== Task instructions ==
Repeat the lines of the data exactly, from the first one through the one that contains "Legal Stuff (323, 1385)".

======== Given information

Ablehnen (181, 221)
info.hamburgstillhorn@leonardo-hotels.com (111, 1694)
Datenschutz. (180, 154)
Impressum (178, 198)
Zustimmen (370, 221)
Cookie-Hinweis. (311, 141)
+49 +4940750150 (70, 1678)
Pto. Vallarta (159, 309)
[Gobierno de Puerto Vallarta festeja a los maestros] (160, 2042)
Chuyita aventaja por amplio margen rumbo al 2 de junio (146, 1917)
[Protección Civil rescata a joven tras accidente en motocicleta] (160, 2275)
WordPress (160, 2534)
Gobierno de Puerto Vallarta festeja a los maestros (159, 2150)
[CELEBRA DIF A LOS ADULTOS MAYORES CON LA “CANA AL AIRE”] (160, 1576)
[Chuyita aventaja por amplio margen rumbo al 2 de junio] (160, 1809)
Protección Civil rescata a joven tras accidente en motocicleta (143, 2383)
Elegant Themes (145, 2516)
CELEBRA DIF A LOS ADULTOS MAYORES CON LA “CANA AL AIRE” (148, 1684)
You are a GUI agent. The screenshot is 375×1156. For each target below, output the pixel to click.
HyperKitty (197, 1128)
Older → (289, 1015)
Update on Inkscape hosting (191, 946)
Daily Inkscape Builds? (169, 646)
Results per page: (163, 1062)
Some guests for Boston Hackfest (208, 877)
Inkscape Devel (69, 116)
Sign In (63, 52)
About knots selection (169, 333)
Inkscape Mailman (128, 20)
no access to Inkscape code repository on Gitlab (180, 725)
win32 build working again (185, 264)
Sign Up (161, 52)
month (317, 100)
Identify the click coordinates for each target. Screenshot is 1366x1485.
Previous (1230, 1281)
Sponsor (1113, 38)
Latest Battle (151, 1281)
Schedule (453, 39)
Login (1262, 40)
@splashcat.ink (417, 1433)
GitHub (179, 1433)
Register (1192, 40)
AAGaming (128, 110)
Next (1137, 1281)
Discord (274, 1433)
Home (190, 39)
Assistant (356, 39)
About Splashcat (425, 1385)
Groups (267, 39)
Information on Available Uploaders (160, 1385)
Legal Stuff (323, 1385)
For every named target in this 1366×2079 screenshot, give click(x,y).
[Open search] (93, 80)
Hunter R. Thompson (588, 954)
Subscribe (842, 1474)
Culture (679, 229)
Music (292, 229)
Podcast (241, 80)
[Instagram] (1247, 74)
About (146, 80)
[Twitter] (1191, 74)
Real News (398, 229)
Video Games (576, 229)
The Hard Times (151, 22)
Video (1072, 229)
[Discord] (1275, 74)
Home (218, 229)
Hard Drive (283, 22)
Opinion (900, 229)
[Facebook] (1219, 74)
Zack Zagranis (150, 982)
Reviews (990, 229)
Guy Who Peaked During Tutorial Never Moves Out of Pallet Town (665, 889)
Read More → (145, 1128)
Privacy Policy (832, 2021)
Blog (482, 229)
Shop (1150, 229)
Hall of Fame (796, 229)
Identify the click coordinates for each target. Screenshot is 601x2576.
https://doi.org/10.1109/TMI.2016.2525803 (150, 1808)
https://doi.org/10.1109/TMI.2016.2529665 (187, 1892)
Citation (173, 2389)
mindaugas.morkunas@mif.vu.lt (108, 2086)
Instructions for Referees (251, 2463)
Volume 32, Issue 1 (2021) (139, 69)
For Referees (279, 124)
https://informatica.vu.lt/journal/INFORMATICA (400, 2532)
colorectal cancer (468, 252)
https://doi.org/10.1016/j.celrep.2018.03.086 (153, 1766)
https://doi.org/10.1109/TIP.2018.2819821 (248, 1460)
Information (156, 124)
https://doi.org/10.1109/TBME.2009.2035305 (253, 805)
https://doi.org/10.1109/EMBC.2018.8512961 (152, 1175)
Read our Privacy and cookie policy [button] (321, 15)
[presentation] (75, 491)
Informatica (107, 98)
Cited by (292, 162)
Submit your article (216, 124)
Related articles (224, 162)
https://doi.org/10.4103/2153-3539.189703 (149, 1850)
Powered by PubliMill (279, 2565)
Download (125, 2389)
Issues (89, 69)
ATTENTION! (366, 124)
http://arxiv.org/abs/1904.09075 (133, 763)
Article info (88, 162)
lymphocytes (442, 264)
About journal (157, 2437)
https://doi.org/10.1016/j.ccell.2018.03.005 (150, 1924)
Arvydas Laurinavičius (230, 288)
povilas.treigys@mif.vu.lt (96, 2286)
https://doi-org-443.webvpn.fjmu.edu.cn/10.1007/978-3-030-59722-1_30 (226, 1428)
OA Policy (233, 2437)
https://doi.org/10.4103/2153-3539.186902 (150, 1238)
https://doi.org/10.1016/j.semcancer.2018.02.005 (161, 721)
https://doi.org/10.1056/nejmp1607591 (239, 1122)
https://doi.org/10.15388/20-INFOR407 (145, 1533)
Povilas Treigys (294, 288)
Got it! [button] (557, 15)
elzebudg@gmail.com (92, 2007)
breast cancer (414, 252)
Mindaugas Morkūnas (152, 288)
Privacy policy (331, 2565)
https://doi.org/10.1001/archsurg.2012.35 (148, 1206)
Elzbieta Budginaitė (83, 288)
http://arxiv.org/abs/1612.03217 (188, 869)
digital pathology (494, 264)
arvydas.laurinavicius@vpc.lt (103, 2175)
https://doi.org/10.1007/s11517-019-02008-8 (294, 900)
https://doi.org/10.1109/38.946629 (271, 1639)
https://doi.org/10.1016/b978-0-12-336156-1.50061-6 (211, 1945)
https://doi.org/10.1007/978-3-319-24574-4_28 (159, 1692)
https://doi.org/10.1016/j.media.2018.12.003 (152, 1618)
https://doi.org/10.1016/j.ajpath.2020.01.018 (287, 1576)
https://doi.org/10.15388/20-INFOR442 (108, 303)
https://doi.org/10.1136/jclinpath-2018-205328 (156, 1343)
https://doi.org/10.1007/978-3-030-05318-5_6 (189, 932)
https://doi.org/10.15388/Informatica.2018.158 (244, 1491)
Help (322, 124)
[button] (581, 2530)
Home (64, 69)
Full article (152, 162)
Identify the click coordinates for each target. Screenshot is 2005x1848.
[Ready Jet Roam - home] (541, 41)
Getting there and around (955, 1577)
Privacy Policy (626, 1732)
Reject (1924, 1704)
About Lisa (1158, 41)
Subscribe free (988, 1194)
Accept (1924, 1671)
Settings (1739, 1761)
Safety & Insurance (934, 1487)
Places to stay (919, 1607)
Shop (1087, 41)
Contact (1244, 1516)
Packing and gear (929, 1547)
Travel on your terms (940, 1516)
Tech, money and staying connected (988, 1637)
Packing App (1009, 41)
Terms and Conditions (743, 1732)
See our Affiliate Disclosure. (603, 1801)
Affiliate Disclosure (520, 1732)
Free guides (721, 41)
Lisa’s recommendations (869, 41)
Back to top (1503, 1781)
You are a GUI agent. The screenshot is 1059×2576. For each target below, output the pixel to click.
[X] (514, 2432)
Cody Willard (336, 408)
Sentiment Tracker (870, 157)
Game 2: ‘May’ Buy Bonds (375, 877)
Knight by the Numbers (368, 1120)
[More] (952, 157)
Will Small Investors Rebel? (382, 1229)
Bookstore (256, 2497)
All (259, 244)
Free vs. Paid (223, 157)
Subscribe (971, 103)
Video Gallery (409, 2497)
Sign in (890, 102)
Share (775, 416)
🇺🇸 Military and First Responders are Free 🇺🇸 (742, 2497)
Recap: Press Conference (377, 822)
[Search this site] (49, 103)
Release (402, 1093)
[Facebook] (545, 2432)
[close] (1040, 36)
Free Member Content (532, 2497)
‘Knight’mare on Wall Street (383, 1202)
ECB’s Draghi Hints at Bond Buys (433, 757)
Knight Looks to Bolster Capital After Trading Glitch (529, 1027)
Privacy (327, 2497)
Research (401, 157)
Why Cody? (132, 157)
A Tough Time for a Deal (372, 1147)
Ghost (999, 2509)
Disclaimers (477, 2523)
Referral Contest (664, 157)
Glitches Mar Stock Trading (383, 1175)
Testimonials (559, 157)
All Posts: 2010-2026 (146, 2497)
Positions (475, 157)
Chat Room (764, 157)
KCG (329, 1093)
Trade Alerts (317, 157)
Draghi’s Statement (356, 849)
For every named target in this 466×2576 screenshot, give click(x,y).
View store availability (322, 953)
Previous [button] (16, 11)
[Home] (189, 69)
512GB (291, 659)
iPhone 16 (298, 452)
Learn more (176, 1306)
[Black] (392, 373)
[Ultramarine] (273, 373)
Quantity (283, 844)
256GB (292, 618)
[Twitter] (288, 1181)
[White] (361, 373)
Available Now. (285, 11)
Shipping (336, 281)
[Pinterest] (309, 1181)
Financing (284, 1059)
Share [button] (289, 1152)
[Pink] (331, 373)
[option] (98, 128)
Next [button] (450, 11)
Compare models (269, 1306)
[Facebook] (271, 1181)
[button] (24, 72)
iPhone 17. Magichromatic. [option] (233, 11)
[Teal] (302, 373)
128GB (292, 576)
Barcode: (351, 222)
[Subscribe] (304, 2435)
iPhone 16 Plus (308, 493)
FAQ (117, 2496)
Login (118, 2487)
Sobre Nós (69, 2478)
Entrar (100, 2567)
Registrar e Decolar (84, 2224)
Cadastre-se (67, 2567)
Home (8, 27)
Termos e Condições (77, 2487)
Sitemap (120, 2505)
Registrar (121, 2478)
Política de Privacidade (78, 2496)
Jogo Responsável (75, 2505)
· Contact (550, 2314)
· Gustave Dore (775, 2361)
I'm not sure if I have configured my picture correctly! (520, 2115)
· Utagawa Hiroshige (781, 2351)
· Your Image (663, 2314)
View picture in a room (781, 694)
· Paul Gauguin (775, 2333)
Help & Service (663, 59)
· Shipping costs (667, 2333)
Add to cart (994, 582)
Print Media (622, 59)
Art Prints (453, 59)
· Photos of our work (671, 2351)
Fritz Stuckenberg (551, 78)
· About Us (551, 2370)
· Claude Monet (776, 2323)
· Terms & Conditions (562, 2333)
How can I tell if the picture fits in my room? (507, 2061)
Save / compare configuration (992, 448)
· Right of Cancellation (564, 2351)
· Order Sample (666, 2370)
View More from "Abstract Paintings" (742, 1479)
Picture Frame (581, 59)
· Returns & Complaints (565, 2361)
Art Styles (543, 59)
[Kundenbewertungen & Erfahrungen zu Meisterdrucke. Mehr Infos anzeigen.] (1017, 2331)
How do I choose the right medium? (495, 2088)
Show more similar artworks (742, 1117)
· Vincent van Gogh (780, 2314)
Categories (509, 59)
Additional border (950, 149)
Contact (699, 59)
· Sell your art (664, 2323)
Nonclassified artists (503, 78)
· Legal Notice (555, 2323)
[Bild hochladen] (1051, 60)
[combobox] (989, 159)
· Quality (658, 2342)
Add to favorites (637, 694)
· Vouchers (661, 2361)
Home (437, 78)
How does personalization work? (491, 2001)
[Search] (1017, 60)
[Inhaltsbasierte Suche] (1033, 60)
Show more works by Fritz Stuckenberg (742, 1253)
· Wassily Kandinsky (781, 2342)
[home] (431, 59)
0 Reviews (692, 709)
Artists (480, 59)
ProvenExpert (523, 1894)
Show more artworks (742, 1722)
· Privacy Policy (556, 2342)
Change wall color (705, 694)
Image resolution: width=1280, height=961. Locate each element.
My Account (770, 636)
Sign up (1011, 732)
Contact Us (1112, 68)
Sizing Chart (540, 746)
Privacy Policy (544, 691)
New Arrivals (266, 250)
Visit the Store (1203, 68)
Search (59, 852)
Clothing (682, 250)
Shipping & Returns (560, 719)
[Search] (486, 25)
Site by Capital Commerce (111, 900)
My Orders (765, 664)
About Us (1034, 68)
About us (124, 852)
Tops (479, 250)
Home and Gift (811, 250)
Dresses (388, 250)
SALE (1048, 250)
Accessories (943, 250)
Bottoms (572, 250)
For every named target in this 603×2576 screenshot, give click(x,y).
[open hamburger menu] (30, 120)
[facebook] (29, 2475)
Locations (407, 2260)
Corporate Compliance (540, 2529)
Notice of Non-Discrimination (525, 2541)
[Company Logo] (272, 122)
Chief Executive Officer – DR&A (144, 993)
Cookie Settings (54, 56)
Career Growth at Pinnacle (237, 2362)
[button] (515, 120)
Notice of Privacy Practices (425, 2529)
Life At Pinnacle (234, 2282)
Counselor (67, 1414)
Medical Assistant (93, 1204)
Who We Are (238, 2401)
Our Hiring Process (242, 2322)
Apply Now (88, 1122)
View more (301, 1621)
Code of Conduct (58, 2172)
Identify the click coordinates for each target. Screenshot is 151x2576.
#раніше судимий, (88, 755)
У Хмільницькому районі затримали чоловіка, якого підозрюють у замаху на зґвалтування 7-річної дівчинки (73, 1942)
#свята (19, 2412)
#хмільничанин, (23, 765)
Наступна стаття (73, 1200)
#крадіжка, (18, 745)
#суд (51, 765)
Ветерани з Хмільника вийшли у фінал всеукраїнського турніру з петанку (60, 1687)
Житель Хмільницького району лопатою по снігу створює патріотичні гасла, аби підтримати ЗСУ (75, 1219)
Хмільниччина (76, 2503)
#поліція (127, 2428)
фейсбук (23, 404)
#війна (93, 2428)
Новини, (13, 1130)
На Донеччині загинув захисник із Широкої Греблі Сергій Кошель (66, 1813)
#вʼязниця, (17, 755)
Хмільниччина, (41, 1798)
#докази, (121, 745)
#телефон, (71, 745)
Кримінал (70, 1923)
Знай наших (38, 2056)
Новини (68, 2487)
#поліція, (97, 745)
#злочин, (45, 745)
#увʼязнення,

================

== Reply to the exercise ==
Ablehnen (181, 221)
info.hamburgstillhorn@leonardo-hotels.com (111, 1694)
Datenschutz. (180, 154)
Impressum (178, 198)
Zustimmen (370, 221)
Cookie-Hinweis. (311, 141)
+49 +4940750150 (70, 1678)
Pto. Vallarta (159, 309)
[Gobierno de Puerto Vallarta festeja a los maestros] (160, 2042)
Chuyita aventaja por amplio margen rumbo al 2 de junio (146, 1917)
[Protección Civil rescata a joven tras accidente en motocicleta] (160, 2275)
WordPress (160, 2534)
Gobierno de Puerto Vallarta festeja a los maestros (159, 2150)
[CELEBRA DIF A LOS ADULTOS MAYORES CON LA “CANA AL AIRE”] (160, 1576)
[Chuyita aventaja por amplio margen rumbo al 2 de junio] (160, 1809)
Protección Civil rescata a joven tras accidente en motocicleta (143, 2383)
Elegant Themes (145, 2516)
CELEBRA DIF A LOS ADULTOS MAYORES CON LA “CANA AL AIRE” (148, 1684)
You are a GUI agent. The screenshot is 375×1156. For each target below, output the pixel to click.
HyperKitty (197, 1128)
Older → (289, 1015)
Update on Inkscape hosting (191, 946)
Daily Inkscape Builds? (169, 646)
Results per page: (163, 1062)
Some guests for Boston Hackfest (208, 877)
Inkscape Devel (69, 116)
Sign In (63, 52)
About knots selection (169, 333)
Inkscape Mailman (128, 20)
no access to Inkscape code repository on Gitlab (180, 725)
win32 build working again (185, 264)
Sign Up (161, 52)
month (317, 100)
Identify the click coordinates for each target. Screenshot is 1366x1485.
Previous (1230, 1281)
Sponsor (1113, 38)
Latest Battle (151, 1281)
Schedule (453, 39)
Login (1262, 40)
@splashcat.ink (417, 1433)
GitHub (179, 1433)
Register (1192, 40)
AAGaming (128, 110)
Next (1137, 1281)
Discord (274, 1433)
Home (190, 39)
Assistant (356, 39)
About Splashcat (425, 1385)
Groups (267, 39)
Information on Available Uploaders (160, 1385)
Legal Stuff (323, 1385)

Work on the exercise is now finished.